Too Few Fish In The Sea
The new study, while alarming, told environmental analysts little they did not already know. Approximately 70 percent of fish stocks worldwide are either fully or overexploited. The state of fish in U.S. waters is not much better. The National Marine Fisheries Service acknowledges that dozens of federally managed fish stocks are overfished. Worse, it cannot account for the status of two thirds of the fish species under its "protection." Although the number of healthy fish species has increased in recent years, such gains have come at tremendous costs to local fishing communities faced with fishery closings and other stringent conservation measures. Green activists may exaggerate many environmental fears, but, if anything, they have been too quiet on the fate of ocean fisheries.

Conservation of marine fisheries presents the archetypal "commons" problem, most famously detailed by ecologist Garrett Hardin in his 1968 essay "The Tragedy of the Commons." ...

... Under an ITQ [individual transferable quota] system, the government sets the total allowable catch for a given season, and then allocates shares of the catch -- quotas -- to individuals, boats, or firms as a form of transferable right. By allocating portions of the fish catch, ITQ systems eliminate the "race to fish" and encourage less wasteful fishing techniques. In several countries, ITQ programs have met with substantial success in increasing fishing efficiency, reducing over-capitalization, and lessening the ecological impact of fishing operations. What's more, ITQs have encouraged fishers to exercise greater stewardship. "It's the first group of fishers I've ever encountered who turned down the chance to take more fish," noted Philip Major of New Zealand's ministry of agriculture after the implementation of ITQs there. There have also been private initiatives to allocate annual harvests among firms in catch-limited fisheries so as to create quasi-property rights and capture the economic and ecological benefits that result.

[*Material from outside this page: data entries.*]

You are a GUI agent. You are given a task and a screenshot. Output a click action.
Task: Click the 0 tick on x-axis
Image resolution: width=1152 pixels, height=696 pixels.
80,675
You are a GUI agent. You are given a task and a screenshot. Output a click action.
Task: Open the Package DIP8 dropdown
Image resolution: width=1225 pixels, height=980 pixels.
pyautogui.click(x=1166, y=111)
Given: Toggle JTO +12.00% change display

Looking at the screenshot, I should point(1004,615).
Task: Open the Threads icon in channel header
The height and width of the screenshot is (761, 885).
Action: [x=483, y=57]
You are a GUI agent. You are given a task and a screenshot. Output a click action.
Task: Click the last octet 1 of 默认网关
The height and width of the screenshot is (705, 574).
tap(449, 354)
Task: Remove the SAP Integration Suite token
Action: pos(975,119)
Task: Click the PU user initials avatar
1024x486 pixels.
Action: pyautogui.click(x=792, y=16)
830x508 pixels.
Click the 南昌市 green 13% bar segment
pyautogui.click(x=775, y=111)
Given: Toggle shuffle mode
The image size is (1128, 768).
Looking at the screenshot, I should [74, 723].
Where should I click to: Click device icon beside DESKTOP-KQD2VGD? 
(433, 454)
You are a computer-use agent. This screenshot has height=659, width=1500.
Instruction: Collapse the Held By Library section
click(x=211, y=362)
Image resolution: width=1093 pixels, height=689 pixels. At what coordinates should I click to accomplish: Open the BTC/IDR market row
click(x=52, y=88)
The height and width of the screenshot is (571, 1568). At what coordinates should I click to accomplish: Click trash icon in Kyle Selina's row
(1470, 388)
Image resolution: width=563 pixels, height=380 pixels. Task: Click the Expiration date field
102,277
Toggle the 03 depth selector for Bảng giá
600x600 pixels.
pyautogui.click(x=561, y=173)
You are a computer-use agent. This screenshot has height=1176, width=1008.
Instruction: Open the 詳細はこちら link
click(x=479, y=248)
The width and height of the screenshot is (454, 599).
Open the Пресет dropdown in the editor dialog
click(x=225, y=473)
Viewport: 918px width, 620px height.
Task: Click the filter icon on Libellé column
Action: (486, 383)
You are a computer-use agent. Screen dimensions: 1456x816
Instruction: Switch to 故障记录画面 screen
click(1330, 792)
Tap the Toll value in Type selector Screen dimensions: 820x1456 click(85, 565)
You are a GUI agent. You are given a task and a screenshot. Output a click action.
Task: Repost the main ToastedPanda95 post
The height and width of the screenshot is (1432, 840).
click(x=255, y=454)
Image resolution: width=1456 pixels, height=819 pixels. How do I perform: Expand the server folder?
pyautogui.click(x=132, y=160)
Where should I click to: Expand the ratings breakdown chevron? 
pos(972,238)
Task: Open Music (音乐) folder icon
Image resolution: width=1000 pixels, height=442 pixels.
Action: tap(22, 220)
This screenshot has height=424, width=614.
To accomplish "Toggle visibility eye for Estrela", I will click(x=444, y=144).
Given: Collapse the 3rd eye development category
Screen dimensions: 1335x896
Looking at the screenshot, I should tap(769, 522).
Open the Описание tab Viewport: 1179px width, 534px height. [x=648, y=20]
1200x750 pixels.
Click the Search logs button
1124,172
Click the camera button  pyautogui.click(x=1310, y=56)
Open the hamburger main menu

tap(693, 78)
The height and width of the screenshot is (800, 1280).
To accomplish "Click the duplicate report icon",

Adler picks up on the fact that fisheries are a classic example of the "tragedy of the commons" (actually the tragedy of the open-access resource -- commons are another beast entirely), and finds what seems to be the classic tragedy of the commons (TOC) solution: private property. ITQs sound potentially promising -- though other sources indicate that they have plenty of problems, especially for small fishermen. But Adler's attempt to squish fish and ITQs into the TOC paradigm leaves something to be desired.